Document text:
Streptoglossa tenuiflora

Scientific classification
- Kingdom: Plantae
- Clade: Tracheophytes
- Clade: Angiosperms
- Clade: Eudicots
- Clade: Asterids
- Order: Asterales
- Family: Asteraceae
- Genus: Streptoglossa
- Species: S. tenuiflora
- Binomial name: Streptoglossa tenuiflora Dunlop

= Streptoglossa tenuiflora =

- Genus: Streptoglossa
- Species: tenuiflora
- Authority: Dunlop

Species of flowering plant

Streptoglossa tenuiflora is a species of flowering plant in the family Asteraceae. It is an upright perennial or annual herb with pink to purple flowers. It is endemic to Western Australia.

==Description==
Streptoglossa tenuiflora is an upright, annual or perennial herb to 30 cm high. The leaves and branches are slightly fragrant, and covered with soft, weak, separated thin hairs or with long, soft, straight hairs and glandular. The lower leaves are oblong-lance shaped, 25-40 mm long, 3-8 mm wide, tapering at the base, irregularly toothed. The upper leaves oblong-lance shaped to linear, 6-25 mm long and 0.5-3 mm wide. The pink or blue-purple "flowers" are arranged in loose corymbs and florets in a group of about 90. The disc floret corolla about 6 mm long, 4 or 5 lobed and glandular. Flowering occurs from April to October and the fruit is dry, one-seeded, about 2 mm long, ribbed and covered in silky, flattened hairs.

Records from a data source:
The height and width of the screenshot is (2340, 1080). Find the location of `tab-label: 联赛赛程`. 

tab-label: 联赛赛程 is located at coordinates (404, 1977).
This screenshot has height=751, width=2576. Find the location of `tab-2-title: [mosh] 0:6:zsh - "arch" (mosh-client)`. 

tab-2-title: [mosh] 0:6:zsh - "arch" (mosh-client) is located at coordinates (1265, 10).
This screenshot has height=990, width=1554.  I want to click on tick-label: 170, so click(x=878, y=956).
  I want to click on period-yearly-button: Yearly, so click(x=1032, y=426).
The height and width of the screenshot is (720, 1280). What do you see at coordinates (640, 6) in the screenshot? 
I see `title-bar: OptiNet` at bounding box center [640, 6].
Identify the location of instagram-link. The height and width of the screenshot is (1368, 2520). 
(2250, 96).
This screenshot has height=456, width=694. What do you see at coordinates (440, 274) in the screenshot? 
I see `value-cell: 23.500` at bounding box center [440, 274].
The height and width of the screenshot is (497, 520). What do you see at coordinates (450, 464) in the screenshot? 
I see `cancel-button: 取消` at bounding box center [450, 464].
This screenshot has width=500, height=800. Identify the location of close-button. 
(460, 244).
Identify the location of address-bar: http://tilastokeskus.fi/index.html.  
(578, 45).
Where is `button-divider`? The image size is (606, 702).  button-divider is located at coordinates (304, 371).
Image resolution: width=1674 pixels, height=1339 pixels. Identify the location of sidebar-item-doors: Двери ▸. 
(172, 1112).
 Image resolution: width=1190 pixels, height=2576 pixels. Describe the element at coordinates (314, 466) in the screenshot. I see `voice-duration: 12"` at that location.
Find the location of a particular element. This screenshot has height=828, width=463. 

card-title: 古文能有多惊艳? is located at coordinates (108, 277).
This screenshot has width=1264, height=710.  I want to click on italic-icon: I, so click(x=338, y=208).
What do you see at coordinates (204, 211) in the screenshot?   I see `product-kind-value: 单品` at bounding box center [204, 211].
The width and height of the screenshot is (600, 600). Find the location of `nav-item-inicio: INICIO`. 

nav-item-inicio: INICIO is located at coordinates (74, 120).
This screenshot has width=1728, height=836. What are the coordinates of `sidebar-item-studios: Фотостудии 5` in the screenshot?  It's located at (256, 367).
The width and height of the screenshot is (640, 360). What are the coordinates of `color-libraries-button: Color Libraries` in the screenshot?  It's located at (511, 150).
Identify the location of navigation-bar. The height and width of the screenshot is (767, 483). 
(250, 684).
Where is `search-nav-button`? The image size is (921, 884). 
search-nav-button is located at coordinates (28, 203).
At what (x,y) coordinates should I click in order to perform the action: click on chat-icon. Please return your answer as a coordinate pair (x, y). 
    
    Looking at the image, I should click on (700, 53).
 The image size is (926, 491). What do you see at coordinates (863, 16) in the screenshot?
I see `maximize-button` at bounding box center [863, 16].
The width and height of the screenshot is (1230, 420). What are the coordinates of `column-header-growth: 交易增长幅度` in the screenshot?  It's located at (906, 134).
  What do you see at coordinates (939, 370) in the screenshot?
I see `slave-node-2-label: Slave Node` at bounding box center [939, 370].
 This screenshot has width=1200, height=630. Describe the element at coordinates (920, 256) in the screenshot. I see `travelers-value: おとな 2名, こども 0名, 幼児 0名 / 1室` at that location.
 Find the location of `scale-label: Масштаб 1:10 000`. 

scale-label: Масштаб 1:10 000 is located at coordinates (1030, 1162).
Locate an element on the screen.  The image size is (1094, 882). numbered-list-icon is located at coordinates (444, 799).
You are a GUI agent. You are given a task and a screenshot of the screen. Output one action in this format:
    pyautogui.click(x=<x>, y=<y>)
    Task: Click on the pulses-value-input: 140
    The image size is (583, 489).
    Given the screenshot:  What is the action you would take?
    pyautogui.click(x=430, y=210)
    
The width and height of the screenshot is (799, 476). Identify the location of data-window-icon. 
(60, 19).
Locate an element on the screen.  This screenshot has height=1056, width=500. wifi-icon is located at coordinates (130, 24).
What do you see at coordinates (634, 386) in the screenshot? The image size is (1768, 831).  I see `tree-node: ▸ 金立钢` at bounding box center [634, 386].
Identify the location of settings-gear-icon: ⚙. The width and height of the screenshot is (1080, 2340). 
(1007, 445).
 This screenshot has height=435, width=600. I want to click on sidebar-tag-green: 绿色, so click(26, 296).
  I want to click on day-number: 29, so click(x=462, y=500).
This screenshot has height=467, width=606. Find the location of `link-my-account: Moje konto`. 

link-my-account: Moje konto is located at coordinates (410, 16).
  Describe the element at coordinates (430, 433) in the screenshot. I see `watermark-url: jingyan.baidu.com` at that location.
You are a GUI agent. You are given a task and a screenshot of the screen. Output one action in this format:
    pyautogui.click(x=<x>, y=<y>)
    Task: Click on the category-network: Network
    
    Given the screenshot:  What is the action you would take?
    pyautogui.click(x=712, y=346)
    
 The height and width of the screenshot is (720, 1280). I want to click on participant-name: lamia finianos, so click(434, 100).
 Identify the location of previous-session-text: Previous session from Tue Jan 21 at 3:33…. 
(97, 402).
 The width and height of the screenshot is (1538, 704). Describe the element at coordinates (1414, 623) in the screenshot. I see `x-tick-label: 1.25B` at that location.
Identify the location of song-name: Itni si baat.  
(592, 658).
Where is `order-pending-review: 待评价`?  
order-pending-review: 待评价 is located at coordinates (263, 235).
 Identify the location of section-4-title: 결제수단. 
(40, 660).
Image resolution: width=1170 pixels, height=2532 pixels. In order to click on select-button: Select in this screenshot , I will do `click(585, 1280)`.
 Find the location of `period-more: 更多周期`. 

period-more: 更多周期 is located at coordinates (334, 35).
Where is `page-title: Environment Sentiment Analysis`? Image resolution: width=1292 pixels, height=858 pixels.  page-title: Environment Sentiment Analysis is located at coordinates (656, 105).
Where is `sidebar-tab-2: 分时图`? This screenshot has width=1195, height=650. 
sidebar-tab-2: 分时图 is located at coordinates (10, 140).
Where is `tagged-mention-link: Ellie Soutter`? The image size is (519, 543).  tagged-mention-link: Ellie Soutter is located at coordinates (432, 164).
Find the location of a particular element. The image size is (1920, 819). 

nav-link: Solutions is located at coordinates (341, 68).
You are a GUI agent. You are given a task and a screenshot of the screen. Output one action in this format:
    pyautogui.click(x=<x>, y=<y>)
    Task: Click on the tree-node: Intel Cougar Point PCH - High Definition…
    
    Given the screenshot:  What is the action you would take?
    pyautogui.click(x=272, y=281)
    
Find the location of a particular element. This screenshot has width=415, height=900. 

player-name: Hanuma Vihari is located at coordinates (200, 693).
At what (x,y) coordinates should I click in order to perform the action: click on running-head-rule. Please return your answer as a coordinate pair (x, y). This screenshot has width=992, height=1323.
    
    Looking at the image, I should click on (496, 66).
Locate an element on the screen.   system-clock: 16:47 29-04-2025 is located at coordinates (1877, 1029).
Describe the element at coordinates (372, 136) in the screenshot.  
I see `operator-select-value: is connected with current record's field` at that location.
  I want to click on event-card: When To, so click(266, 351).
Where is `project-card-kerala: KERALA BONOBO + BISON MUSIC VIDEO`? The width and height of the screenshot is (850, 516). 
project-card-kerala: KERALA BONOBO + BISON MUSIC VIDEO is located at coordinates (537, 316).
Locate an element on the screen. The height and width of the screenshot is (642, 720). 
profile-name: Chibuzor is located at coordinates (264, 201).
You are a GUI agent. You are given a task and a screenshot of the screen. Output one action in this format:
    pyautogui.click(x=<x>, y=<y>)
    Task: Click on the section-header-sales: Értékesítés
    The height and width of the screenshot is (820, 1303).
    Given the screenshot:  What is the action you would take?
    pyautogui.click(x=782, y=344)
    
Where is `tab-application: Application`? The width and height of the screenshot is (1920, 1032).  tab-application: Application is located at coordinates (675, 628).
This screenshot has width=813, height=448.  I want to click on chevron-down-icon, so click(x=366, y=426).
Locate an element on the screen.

What is being asked: According to the plant description, from which month to which month does Streptoglossa tenuiflora flower? Answer from the plant description alone.

Task response: It flowers from April to October.